**Assignment**. The material below holds the lines to copy: from the one with "Open the hamburger navigation menu" up to and including the one with "the Password manager". Copy them exactly and skip the pictures.

**Given data**.
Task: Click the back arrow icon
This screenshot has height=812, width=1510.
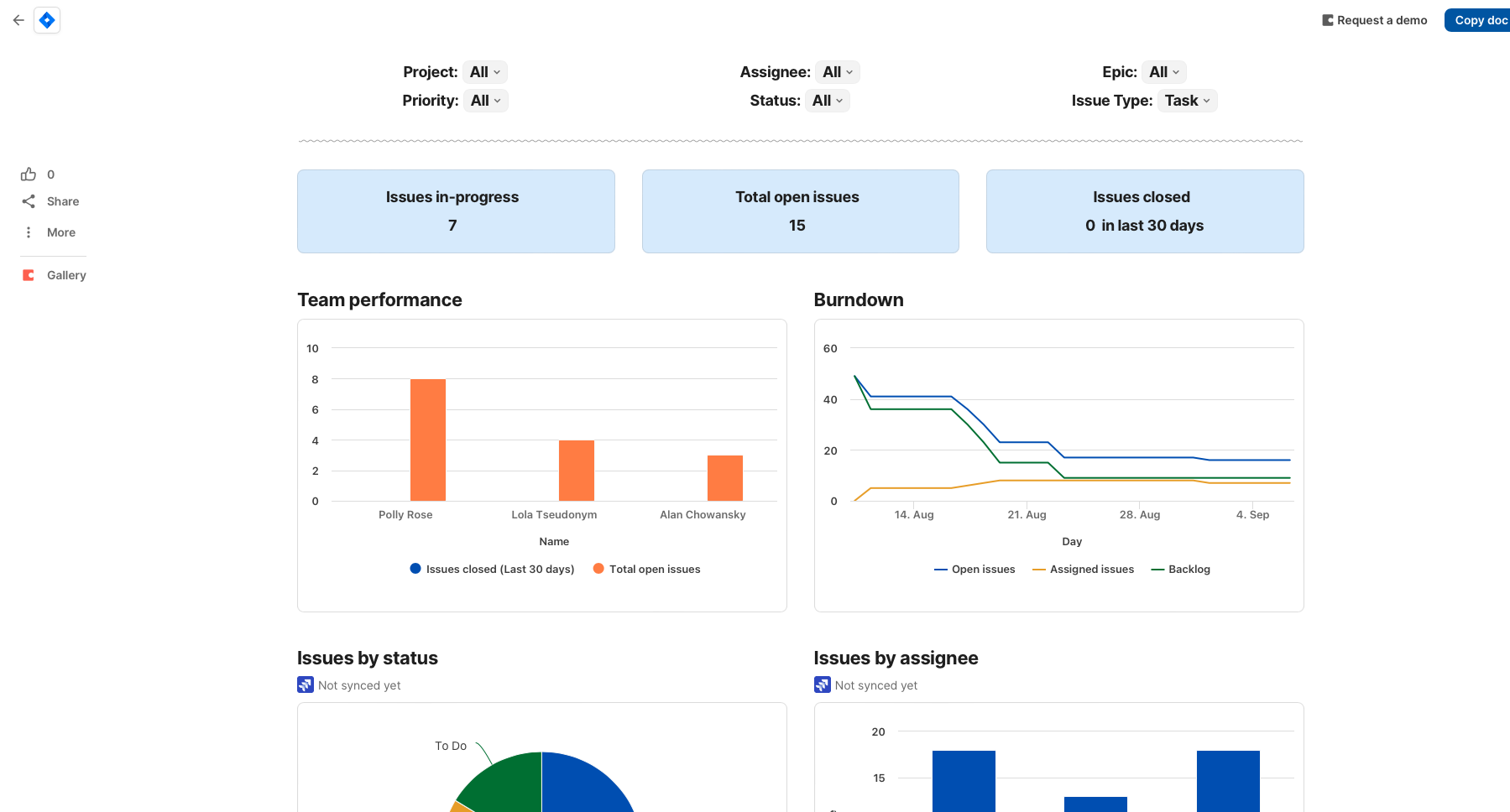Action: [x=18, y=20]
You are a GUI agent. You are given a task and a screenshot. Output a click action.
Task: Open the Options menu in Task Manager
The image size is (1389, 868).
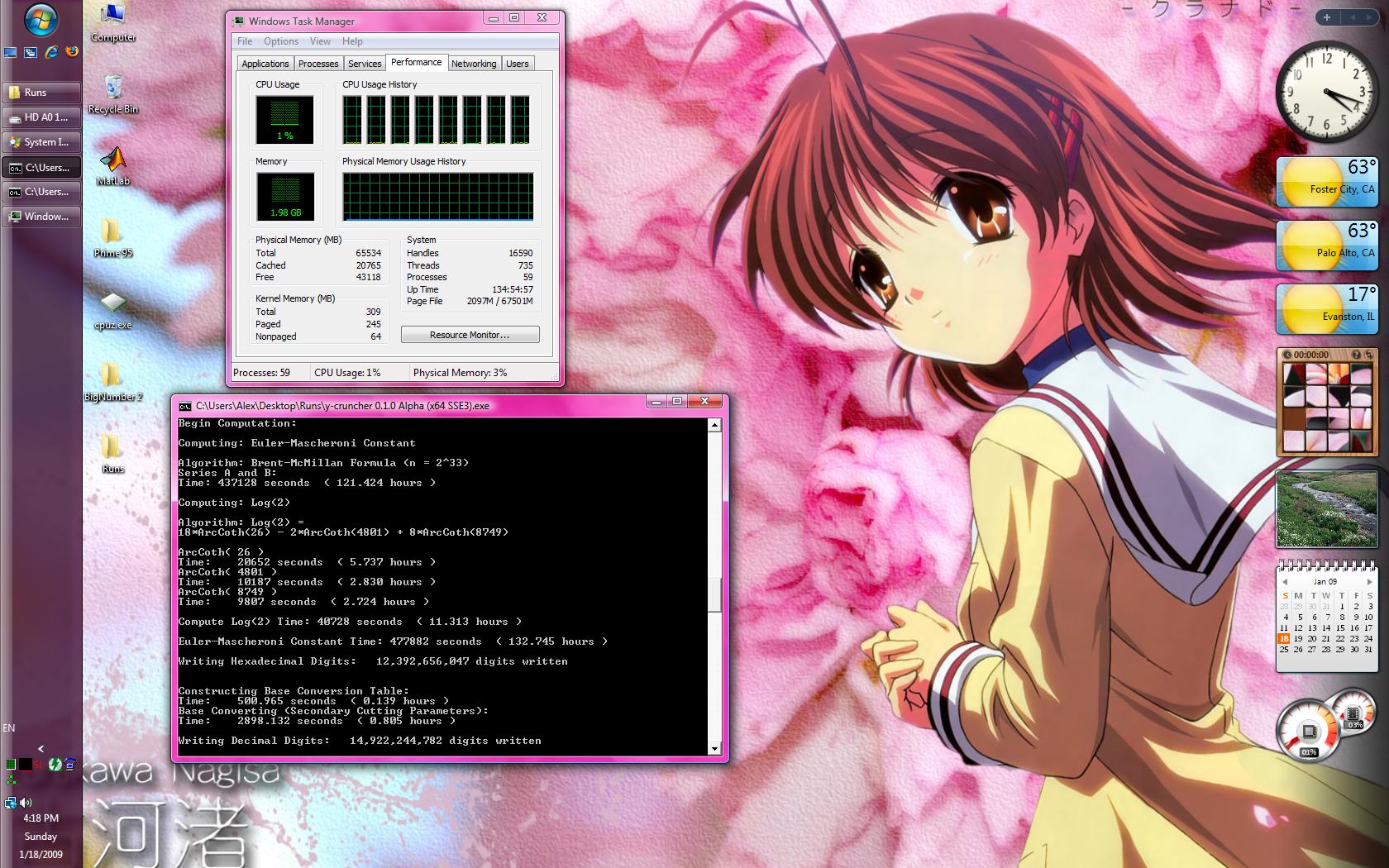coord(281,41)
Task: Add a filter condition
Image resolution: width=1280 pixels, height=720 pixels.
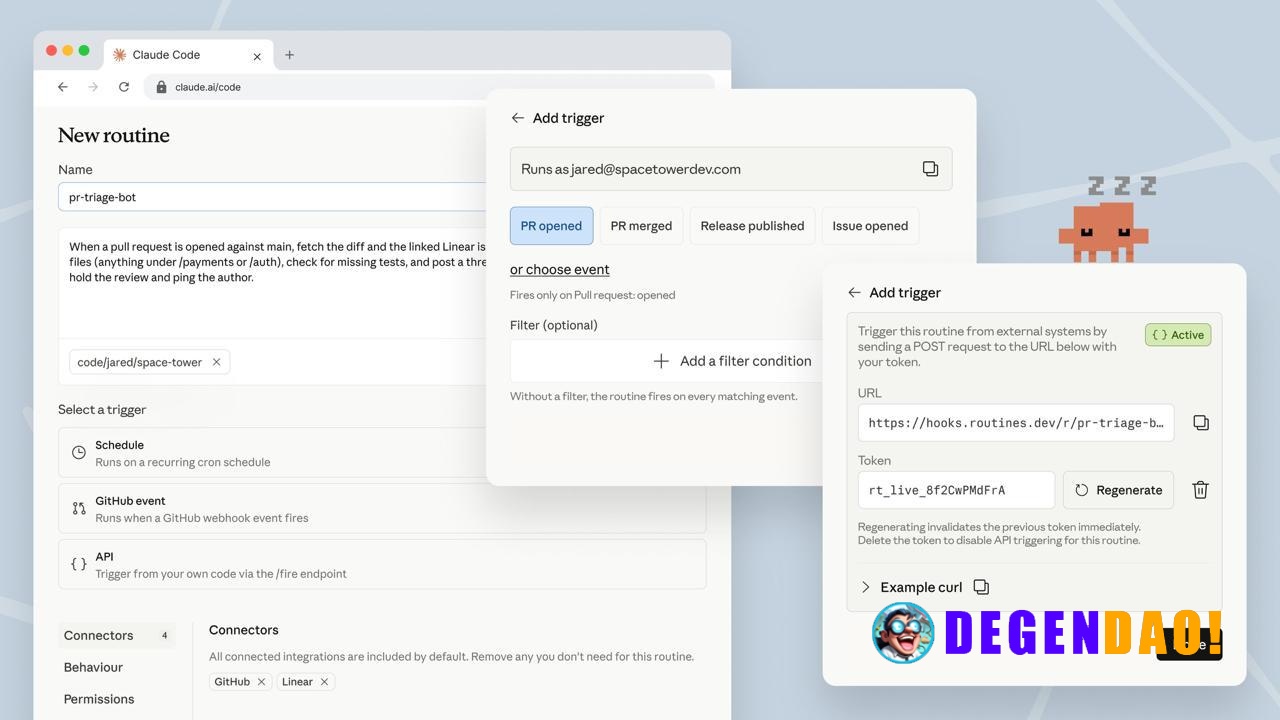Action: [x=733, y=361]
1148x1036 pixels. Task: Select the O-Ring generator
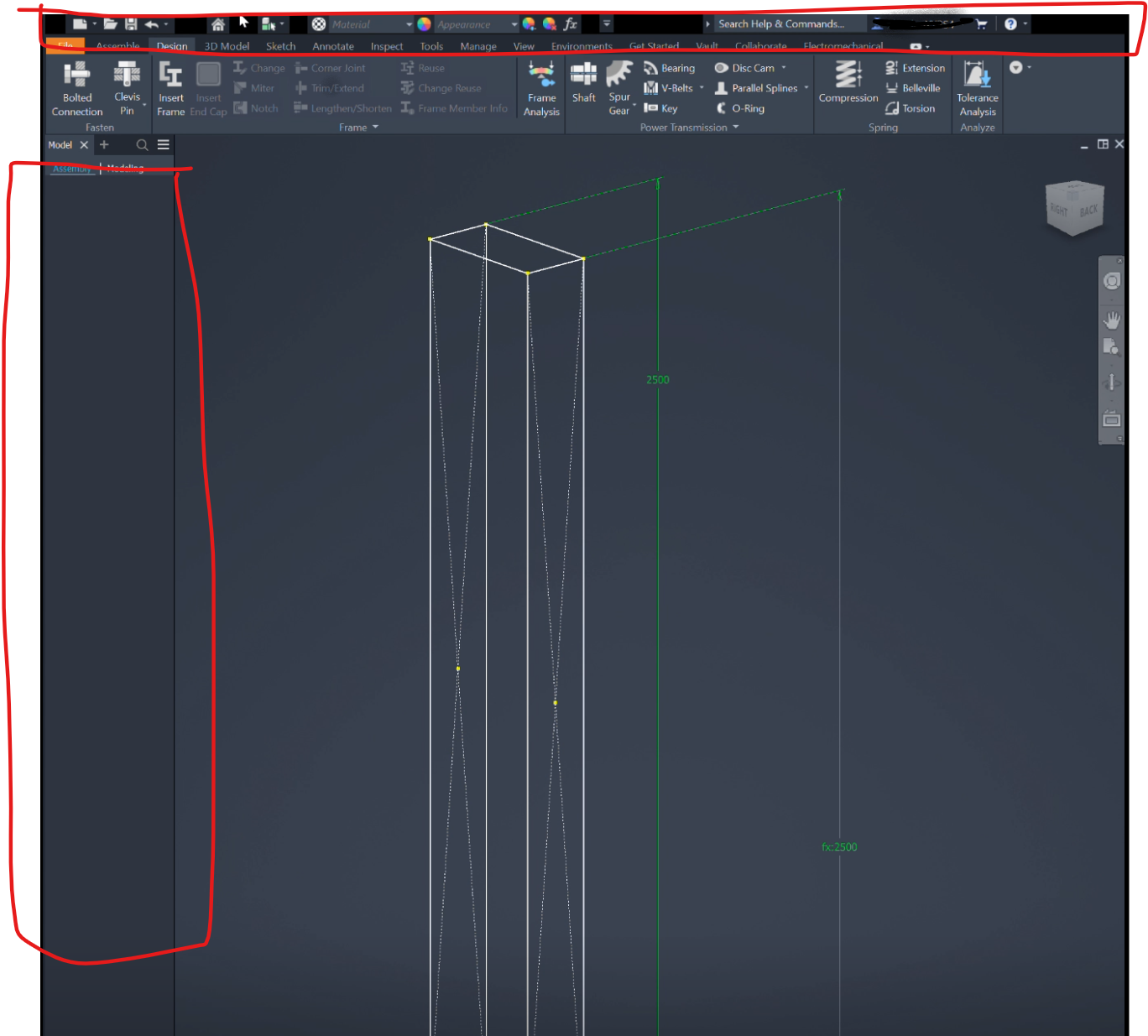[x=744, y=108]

...

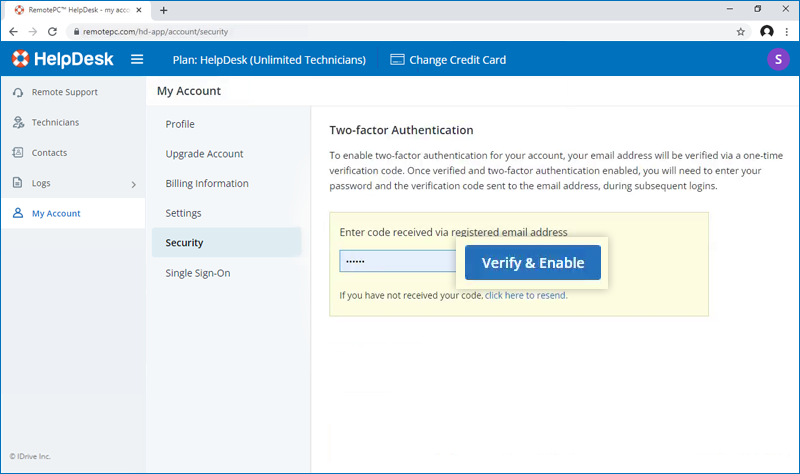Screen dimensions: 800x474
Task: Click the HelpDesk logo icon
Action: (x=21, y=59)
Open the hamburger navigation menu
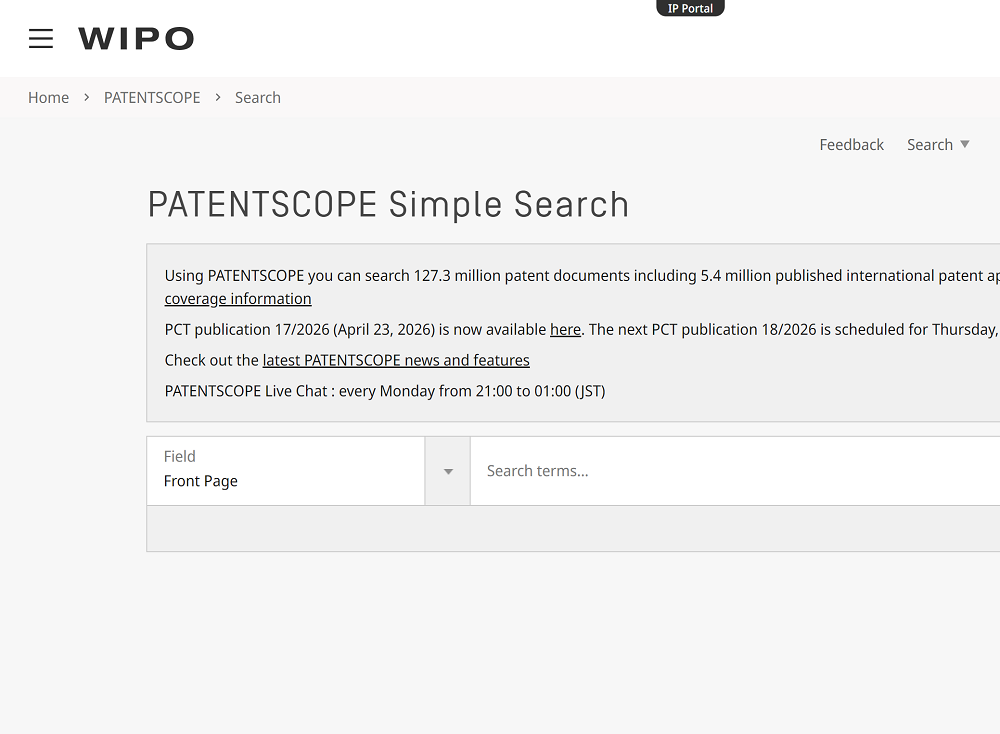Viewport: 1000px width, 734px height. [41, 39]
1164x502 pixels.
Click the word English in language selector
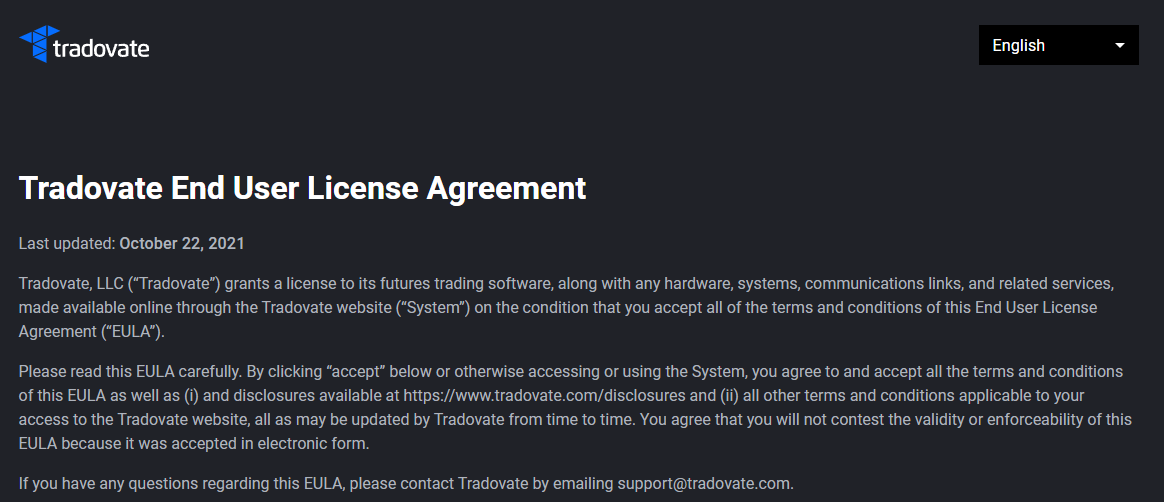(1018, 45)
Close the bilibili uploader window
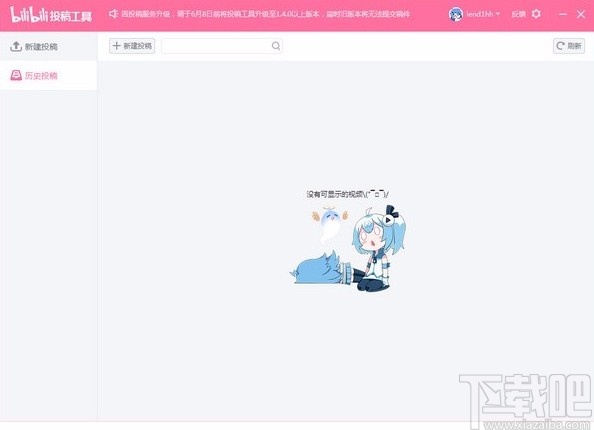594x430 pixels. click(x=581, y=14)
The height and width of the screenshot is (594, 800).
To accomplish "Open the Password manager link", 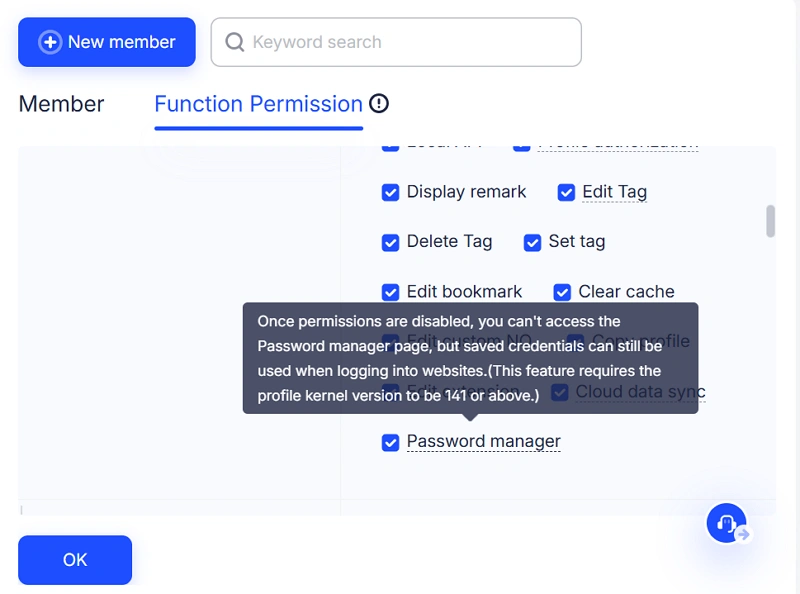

* * *

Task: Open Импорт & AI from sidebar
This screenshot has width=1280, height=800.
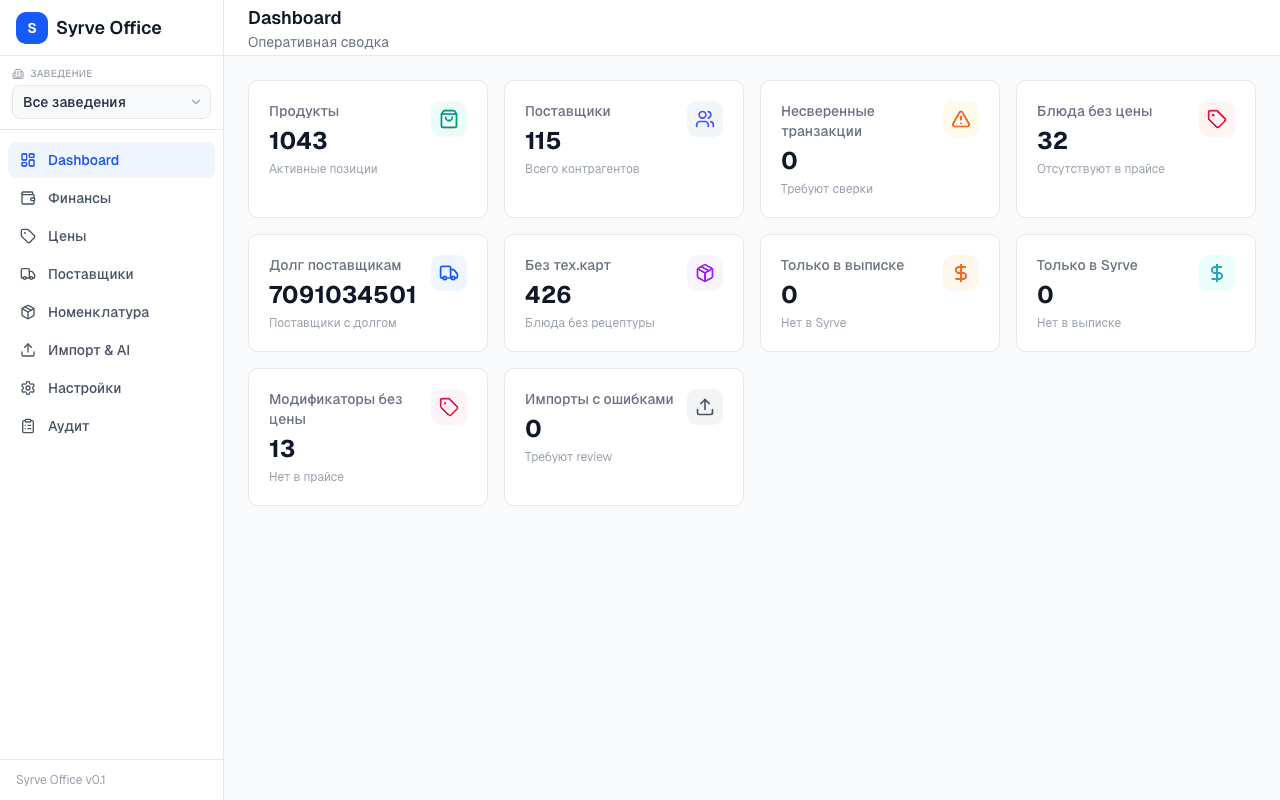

**Expected answer**.
Open the hamburger navigation menu
Viewport: 1000px width, 734px height. [41, 39]
1164x502 pixels.
Click the word English in language selector
(1018, 45)
Close the bilibili uploader window
594x430 pixels. click(x=581, y=14)
The height and width of the screenshot is (594, 800).
To accomplish "Open the Password manager link", 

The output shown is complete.